──────── MATERIAL TO PROCESS ────────

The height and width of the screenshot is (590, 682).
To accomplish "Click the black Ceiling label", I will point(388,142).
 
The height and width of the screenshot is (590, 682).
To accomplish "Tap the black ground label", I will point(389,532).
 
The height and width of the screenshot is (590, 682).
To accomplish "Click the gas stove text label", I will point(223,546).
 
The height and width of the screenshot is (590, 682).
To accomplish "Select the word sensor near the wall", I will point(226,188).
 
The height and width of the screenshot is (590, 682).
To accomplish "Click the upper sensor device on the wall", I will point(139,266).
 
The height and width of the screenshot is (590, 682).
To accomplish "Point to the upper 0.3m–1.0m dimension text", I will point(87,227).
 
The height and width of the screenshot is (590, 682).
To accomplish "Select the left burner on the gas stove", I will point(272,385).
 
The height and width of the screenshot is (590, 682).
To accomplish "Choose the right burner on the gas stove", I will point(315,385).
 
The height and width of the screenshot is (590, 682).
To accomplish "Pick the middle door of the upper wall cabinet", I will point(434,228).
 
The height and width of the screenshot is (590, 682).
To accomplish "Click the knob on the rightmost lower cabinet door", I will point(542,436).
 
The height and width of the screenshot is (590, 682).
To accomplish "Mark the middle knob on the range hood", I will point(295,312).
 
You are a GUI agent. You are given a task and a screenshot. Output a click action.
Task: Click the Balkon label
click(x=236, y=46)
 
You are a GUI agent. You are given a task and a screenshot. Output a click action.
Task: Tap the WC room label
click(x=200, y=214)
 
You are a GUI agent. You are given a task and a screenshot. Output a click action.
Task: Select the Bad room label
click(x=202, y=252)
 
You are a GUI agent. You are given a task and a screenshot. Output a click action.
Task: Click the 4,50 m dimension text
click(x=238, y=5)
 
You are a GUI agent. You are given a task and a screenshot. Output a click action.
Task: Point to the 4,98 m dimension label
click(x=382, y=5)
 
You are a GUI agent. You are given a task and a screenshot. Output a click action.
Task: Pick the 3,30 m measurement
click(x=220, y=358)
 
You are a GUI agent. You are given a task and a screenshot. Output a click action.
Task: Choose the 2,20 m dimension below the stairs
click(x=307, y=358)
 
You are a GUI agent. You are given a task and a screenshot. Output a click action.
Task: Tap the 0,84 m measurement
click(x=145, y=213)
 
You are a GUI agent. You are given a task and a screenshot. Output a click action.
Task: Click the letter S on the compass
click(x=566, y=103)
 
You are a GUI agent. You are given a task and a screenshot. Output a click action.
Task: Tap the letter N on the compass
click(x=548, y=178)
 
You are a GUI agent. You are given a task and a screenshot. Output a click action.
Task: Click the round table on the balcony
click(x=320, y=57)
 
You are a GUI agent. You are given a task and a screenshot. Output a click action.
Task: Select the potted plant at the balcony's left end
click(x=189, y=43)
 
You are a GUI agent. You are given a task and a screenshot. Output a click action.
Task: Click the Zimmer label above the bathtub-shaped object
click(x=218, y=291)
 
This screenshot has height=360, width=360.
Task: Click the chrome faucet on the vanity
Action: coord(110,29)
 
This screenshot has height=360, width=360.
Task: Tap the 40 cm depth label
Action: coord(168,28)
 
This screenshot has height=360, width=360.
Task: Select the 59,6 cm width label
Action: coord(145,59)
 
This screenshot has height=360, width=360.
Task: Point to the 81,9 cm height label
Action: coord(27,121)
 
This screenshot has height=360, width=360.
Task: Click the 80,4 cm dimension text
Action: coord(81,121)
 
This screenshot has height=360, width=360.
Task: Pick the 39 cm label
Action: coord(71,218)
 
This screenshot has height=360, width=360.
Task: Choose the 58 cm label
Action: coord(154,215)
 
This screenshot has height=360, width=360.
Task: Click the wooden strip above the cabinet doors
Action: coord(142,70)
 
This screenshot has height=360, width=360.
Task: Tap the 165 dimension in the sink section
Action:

────────

**YOUR OBJECTIVE:** Please rewrite all of the records above, replacing "gas stove" with "cooktop" and leaving everything else unchanged.

**OUTPUT OF THE TASK:**
The height and width of the screenshot is (590, 682).
To accomplish "Click the black Ceiling label", I will point(388,142).
 
The height and width of the screenshot is (590, 682).
To accomplish "Tap the black ground label", I will point(389,532).
 
The height and width of the screenshot is (590, 682).
To accomplish "Click the cooktop text label", I will point(223,546).
 
The height and width of the screenshot is (590, 682).
To accomplish "Select the word sensor near the wall", I will point(226,188).
 
The height and width of the screenshot is (590, 682).
To accomplish "Click the upper sensor device on the wall", I will point(139,266).
 
The height and width of the screenshot is (590, 682).
To accomplish "Point to the upper 0.3m–1.0m dimension text", I will point(87,227).
 
The height and width of the screenshot is (590, 682).
To accomplish "Select the left burner on the cooktop", I will point(272,385).
 
The height and width of the screenshot is (590, 682).
To accomplish "Choose the right burner on the cooktop", I will point(315,385).
 
The height and width of the screenshot is (590, 682).
To accomplish "Pick the middle door of the upper wall cabinet", I will point(434,228).
 
The height and width of the screenshot is (590, 682).
To accomplish "Click the knob on the rightmost lower cabinet door", I will point(542,436).
 
The height and width of the screenshot is (590, 682).
To accomplish "Mark the middle knob on the range hood", I will point(295,312).
 
You are a GUI agent. You are given a task and a screenshot. Output a click action.
Task: Click the Balkon label
click(x=236, y=46)
 
You are a GUI agent. You are given a task and a screenshot. Output a click action.
Task: Tap the WC room label
click(x=200, y=214)
 
You are a GUI agent. You are given a task and a screenshot. Output a click action.
Task: Select the Bad room label
click(x=202, y=252)
 
You are a GUI agent. You are given a task and a screenshot. Output a click action.
Task: Click the 4,50 m dimension text
click(x=238, y=5)
 
You are a GUI agent. You are given a task and a screenshot. Output a click action.
Task: Point to the 4,98 m dimension label
click(x=382, y=5)
 
You are a GUI agent. You are given a task and a screenshot. Output a click action.
Task: Pick the 3,30 m measurement
click(x=220, y=358)
 
You are a GUI agent. You are given a task and a screenshot. Output a click action.
Task: Choose the 2,20 m dimension below the stairs
click(x=307, y=358)
 
You are a GUI agent. You are given a task and a screenshot. Output a click action.
Task: Tap the 0,84 m measurement
click(x=145, y=213)
 
You are a GUI agent. You are given a task and a screenshot. Output a click action.
Task: Click the letter S on the compass
click(x=566, y=103)
 
You are a GUI agent. You are given a task and a screenshot. Output a click action.
Task: Tap the letter N on the compass
click(x=548, y=178)
 
You are a GUI agent. You are given a task and a screenshot. Output a click action.
Task: Click the round table on the balcony
click(x=320, y=57)
 
You are a GUI agent. You are given a task and a screenshot. Output a click action.
Task: Select the potted plant at the balcony's left end
click(x=189, y=43)
 
You are a GUI agent. You are given a task and a screenshot. Output a click action.
Task: Click the Zimmer label above the bathtub-shaped object
click(x=218, y=291)
 
This screenshot has height=360, width=360.
Task: Click the chrome faucet on the vanity
Action: coord(110,29)
 
This screenshot has height=360, width=360.
Task: Tap the 40 cm depth label
Action: coord(168,28)
 
This screenshot has height=360, width=360.
Task: Select the 59,6 cm width label
Action: coord(145,59)
 
This screenshot has height=360, width=360.
Task: Point to the 81,9 cm height label
Action: coord(27,121)
 
This screenshot has height=360, width=360.
Task: Click the 80,4 cm dimension text
Action: coord(81,121)
 
This screenshot has height=360, width=360.
Task: Pick the 39 cm label
Action: coord(71,218)
 
This screenshot has height=360, width=360.
Task: Choose the 58 cm label
Action: coord(154,215)
 
This screenshot has height=360, width=360.
Task: Click the wooden strip above the cabinet doors
Action: coord(142,70)
 
This screenshot has height=360, width=360.
Task: Tap the 165 dimension in the sink section
Action:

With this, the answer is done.